As Jinbei’s battle is happening, Hibachi had drawn the one who calls himself the leader of the Ten Braves – Saizou Kirigakure (Seki Tomokazu – yes, impossibly, this cast just got even better). Whether real or fictional (historians aren’t sure) he’s certainly legendary, and purportedly a master of Iga ninjitsu. This of course makes him of special interest to Hibachi, and their matchup should be a highlight of next week’s episode.
Kingdom 2 – 10
Kingdom continues to cement its place as one of the better historical epics in recent anime history, the nightmarishly bad animation of the first season an increasingly distant memory. That season was full of half-pleading “It’s really good, but…” and “If you can get past…” appeals, but now Kingdom is just plan excellent.
There’s been a major historical element that Kingdom has thus far skipped over even as the plot would seem to make it increasingly relevant, but it seems as if the series finally went there – the widely-held belief that Lu Buwei was Zheng’s father. At the very least the romantic link between Lu and the Queen Dowager was established in this episode, and nothing spoken between them would refute the possibility. Lu comes off, as always, as the perfect opportunist, ever-willing to use anyone to get what he wants (power). And it appears he used the Queen Dowager 17 years earlier, getting to the point of being her fiancee before using her as a prize to gain leverage with Zi Chu, the man he set up to be King of Qin (Zheng’s father, as far as anyone knows).
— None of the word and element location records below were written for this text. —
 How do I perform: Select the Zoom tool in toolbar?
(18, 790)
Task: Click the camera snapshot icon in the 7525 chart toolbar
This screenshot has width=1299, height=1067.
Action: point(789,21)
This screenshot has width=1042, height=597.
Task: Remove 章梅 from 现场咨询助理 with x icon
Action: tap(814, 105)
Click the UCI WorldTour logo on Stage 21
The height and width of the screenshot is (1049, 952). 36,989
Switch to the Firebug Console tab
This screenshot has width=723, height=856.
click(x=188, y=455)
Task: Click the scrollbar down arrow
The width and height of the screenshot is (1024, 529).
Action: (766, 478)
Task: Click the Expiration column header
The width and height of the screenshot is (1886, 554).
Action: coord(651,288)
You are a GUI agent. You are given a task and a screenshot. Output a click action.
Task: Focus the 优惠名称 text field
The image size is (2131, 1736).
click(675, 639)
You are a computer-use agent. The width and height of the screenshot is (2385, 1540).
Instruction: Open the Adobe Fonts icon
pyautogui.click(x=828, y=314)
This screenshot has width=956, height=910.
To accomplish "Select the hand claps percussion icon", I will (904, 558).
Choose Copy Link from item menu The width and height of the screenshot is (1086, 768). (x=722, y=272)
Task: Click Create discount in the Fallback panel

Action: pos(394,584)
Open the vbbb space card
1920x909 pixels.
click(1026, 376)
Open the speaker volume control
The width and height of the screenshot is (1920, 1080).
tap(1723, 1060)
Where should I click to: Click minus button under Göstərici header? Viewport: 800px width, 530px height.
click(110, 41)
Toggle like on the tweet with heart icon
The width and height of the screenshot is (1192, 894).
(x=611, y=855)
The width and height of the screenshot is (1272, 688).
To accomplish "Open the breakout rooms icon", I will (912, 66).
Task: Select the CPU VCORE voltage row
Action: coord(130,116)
No denying, this is an interesting dynamic. Mind you the Q-D seems to have generally turned into a vengeful shrew, but while she still has the hots for the guy who screwed her over she apparently feels nothing (she checked) for the boy who did nothing to harm her except be born. So it appears that she’s sent her Three Princes to tell Zheng she’s ready to be his ally, all the while planning to pay Lu’s treachery forward against her own son. Verily, these two deserve each other. Meanwhile Xiang has overhead all this, unluckily for her, and one of the Queen’s “eunuchs” (presumably Lao Ai, who I won’t discuss further yet for fear of historical spoilers as he’s pretty important) stabs her for her temerity to eavesdrop on the Queen and the man who, theoretically, should be executed for entering the harem. What a mess.
Meanwhile, we do catch up to Xin for the first time in almost a month, though briefly. He’s about to take part in Qin’s invasion of the small (for now) but strategically critical kingdom of Han, and still butting heads with the aptly named Wang Ben. Especially with the Supreme Commander Meng Ao (no idea if he’s related to Meng Yi, Tian and Wu) seeming to be a bit of an empty suit of armor, there seem likely to be ample paths of glory to be tread in this war, and the clock is ticking on Xin’s promise to Zheng. We haven’t heard so much as a peep from Diao back in strategist school for ages, so I hope we get a look-in there soon – for now, though, it seems as if the two fronts in the coming battle, the political and the military, will share the spotlight.